Scaling and deployment

Patterns

  • Single process, many agents: Run one process with multiple agents (e.g. converge run with agents: N). All agents share the same PoolManager and TaskManager when pool is configured; discovery and pool/task state live in the chosen store (memory or file). Suitable for development and small deployments.

  • One process per agent: Run one process per agent, each with its own runtime. Use a shared store (e.g. Redis, SQLite, or a database) for PoolManager, TaskManager, and DiscoveryService so all processes see the same pools and tasks. Connect processes via TCP or WebSocket transport; ensure discovery and identity registry are populated so agents can find and verify each other.

  • N processes × M agents with shared store: Scale out by running multiple processes; each process can host one or more agents. Pool and task state live in the store, so multi-process coordination works as long as every node uses the same store and discovery. For multiple physical nodes, run multiple processes (one per node or more), connect them via TCP/WebSocket, and use a shared discovery store (e.g. Redis or a DB). No built-in leader election; use external orchestration (e.g. Kubernetes) for process lifecycle.

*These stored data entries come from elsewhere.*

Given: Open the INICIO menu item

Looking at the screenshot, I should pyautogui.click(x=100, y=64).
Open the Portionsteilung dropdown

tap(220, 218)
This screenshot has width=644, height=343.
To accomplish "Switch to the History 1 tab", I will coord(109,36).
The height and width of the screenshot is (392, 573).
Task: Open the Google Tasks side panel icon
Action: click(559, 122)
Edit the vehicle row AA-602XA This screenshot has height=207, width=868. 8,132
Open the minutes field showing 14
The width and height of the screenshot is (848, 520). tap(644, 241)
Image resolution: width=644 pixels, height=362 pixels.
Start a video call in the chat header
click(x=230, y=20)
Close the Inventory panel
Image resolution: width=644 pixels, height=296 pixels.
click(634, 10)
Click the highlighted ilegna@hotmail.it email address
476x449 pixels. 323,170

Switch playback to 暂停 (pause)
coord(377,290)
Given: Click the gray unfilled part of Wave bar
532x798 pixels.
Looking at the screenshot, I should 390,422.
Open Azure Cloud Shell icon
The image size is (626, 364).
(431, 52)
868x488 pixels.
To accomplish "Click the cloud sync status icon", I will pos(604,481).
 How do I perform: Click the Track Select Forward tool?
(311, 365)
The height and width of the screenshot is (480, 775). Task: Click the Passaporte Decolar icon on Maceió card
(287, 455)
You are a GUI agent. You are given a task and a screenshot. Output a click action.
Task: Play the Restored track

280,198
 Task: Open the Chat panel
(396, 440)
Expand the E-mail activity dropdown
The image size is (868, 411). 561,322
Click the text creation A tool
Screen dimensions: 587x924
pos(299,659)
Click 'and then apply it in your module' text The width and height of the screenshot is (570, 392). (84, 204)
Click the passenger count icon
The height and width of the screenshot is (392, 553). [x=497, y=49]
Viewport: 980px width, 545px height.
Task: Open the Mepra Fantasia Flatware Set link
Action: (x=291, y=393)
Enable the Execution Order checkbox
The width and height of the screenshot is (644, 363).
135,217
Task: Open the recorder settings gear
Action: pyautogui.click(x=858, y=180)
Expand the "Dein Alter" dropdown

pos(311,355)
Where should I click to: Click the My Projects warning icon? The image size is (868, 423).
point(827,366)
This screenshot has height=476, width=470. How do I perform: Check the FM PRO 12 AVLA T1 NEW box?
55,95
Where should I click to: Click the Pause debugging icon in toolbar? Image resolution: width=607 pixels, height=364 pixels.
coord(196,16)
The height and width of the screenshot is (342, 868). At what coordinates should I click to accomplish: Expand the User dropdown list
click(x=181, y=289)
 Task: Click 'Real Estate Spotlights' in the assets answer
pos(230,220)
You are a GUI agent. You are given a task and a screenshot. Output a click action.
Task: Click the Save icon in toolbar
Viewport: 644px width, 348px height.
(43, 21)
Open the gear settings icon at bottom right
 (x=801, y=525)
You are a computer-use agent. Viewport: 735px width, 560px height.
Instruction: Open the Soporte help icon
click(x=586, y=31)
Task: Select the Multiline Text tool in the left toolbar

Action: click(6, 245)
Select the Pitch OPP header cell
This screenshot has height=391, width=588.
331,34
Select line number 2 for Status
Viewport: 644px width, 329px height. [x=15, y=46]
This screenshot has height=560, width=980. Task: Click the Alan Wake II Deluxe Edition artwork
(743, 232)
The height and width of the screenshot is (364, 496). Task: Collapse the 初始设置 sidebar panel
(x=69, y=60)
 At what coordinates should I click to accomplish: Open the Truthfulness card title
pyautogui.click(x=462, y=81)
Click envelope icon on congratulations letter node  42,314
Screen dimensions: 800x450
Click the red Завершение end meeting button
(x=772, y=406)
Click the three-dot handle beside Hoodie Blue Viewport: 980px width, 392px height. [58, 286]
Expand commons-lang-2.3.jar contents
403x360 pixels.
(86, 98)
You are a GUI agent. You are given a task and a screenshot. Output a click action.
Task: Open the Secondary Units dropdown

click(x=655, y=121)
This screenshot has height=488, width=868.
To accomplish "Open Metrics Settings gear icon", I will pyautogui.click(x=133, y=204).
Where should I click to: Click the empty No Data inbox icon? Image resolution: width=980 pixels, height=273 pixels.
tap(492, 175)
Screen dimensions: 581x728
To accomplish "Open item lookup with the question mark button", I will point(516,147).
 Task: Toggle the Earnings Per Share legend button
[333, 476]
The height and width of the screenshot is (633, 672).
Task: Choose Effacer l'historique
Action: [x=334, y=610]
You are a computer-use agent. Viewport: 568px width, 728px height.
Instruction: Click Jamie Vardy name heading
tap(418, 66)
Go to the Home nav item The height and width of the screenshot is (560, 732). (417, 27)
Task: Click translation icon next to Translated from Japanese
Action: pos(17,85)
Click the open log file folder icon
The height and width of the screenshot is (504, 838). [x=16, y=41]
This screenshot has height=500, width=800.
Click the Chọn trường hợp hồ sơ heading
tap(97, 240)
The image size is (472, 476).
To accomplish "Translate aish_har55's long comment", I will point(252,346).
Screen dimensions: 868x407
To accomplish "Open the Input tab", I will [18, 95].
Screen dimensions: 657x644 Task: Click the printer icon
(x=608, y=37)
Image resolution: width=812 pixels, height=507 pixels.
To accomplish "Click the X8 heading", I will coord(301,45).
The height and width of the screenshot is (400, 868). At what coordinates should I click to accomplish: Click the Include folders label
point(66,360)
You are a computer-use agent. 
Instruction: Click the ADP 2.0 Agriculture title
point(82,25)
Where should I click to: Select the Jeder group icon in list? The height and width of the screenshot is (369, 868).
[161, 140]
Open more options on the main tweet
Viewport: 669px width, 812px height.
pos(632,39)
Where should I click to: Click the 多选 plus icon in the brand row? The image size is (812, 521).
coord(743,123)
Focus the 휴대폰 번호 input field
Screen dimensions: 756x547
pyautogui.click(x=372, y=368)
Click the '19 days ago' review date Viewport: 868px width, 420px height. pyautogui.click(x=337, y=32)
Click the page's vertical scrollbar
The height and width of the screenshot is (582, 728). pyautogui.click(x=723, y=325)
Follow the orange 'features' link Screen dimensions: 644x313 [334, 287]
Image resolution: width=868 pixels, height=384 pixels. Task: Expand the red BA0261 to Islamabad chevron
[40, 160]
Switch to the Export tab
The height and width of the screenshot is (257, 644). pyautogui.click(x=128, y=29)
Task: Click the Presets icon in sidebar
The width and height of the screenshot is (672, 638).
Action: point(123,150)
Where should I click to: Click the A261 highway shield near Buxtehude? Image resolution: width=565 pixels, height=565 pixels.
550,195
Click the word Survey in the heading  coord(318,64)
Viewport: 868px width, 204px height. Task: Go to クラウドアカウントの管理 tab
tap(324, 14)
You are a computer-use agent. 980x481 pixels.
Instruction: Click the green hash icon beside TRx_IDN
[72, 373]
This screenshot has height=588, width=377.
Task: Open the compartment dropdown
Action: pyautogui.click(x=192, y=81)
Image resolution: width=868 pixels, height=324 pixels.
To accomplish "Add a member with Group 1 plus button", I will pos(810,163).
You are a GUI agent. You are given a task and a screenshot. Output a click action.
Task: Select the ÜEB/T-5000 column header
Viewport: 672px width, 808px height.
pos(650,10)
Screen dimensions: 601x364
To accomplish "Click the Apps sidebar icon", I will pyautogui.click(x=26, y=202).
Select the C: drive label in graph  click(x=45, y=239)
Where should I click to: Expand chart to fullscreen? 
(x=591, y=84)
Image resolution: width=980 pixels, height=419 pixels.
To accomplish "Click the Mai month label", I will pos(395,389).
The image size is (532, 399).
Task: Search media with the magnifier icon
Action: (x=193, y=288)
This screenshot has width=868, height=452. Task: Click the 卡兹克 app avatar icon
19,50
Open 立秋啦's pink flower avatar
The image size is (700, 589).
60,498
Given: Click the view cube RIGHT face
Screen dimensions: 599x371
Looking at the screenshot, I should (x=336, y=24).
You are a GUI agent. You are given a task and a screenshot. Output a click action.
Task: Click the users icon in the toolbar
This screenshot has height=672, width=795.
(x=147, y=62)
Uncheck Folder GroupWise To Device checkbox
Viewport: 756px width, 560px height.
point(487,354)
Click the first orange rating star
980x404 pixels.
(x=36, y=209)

Multi-process discovery: When using a shared store for discovery, each process has its own DiscoveryService(store=shared_store). To see agents registered by other processes, call query with descriptors from the store: use query(query, refresh_from_store=True) to reload from store before filtering, or pass candidates=None to use the service’s in-memory descriptors (loaded at init). Example:

discovery = DiscoveryService(store=shared_store)
results = discovery.query(query, refresh_from_store=True)  # latest from store

converge run

The converge run CLI starts one process. For multiple nodes, run converge run (or your own entrypoint) on each node with the same pool_id and discovery_store path (or shared backend). Configure transport (e.g. TCP host/port) so agents can reach each other.